Sept lignes, c’est beaucoup. Cinq a plus de chances de survivre. Le document qui est réellement suivi est assez court pour qu’on le garde en tête pendant une relecture.
Ce qu’elle ne doit pas contenir
Les critères d’acceptation d’un ticket donné ne font pas partie de la définition de « terminé ». Ils décrivent ce que ce travail précis doit faire, ils changent à chaque fois, et leur place est dans le ticket. La définition de « terminé » décrit ce qui doit être vrai de tout travail, quel qu’il soit. Mélanger les deux produit un document soit énorme, soit inutile.
Les aspirations n’y ont pas leur place non plus. Si vous écrivez « la performance est mesurée et ne régresse pas » alors que personne n’a jamais mesuré la performance de ce système, vous n’avez pas relevé le niveau. Vous avez écrit une ligne que l’on saute à chaque fois, ce qui apprend à tout le monde que le document est décoratif.
Évitez aussi les critères que vous ne pouvez pas vérifier à distance. Un critère qui suppose que quelqu’un se déplace jusqu’à un bureau n’est pas un critère dans une équipe distribuée.
Une définition par équipe, pas par ticket
Certaines équipes tentent de graduer le standard : léger pour les petits changements, complet pour les grands. C’est raisonnable en principe et cela s’effondre en pratique, car la graduation elle-même devient le sujet de dispute. Chacun trouve que son propre changement est petit.
Un seul standard, appliqué à tout, avec des exceptions explicites et écrites quand vous devez réellement livrer à deux heures du matin. Le fait que l’exception soit visible est tout l’enjeu. Un standard qui plie discrètement n’est pas un standard, et une équipe distribuée ne peut pas distinguer une entorse d’une règle avant de vous avoir observé pendant six mois.
La conversation de recette
Avec une définition du « terminé » en place, la recette cesse d’être un jugement et devient une comparaison. Soit la checklist est satisfaite, soit elle ne l’est pas, et si la réponse est qu’elle l’est mais que vous restez insatisfait, c’est une information réellement utile : il manque une ligne à votre définition du « terminé », et vous venez de trouver laquelle.

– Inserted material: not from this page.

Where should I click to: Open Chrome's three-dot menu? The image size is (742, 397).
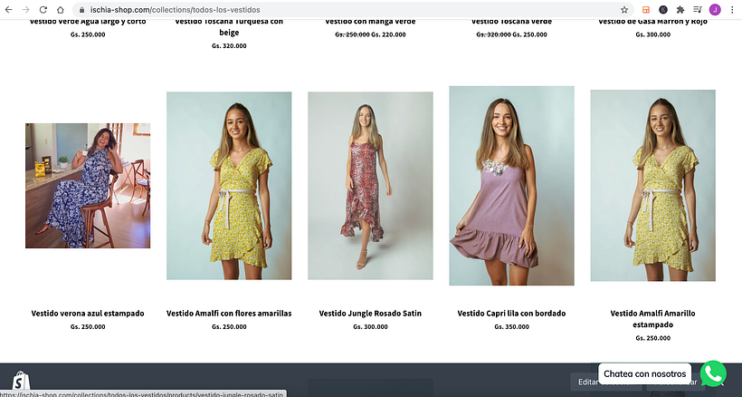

Ajoutez la ligne. Ne l’ajoutez pas rétroactivement à la facture que vous êtes en train de contester. Assumez la perte sur ce point, changez le document, et cela ne se reproduira pas. Vouloir appliquer une nouvelle règle à un travail réalisé sous l’ancienne, c’est ainsi que l’on dépense la bonne volonté, et la bonne volonté est ce qui rend la prochaine conversation difficile peu coûteuse.
Revoyez la définition, pas seulement le travail
Reprenez le document une fois par trimestre avec les deux parties autour de la table. Deux questions : quelle ligne avons-nous le plus souvent sautée, et quel problème est arrivé en production malgré la liste. La première vous dit quelle ligne est irréaliste et devrait être supprimée ou modifiée. La seconde vous dit ce qui manque.
Une définition du « terminé » qui n’a pas changé depuis un an est soit extrêmement bien écrite, soit, bien plus probablement, inutilisée. C’est un outil de travail adapté à la façon dont cette équipe précise construit ce système précis, et ces deux éléments évoluent en permanence.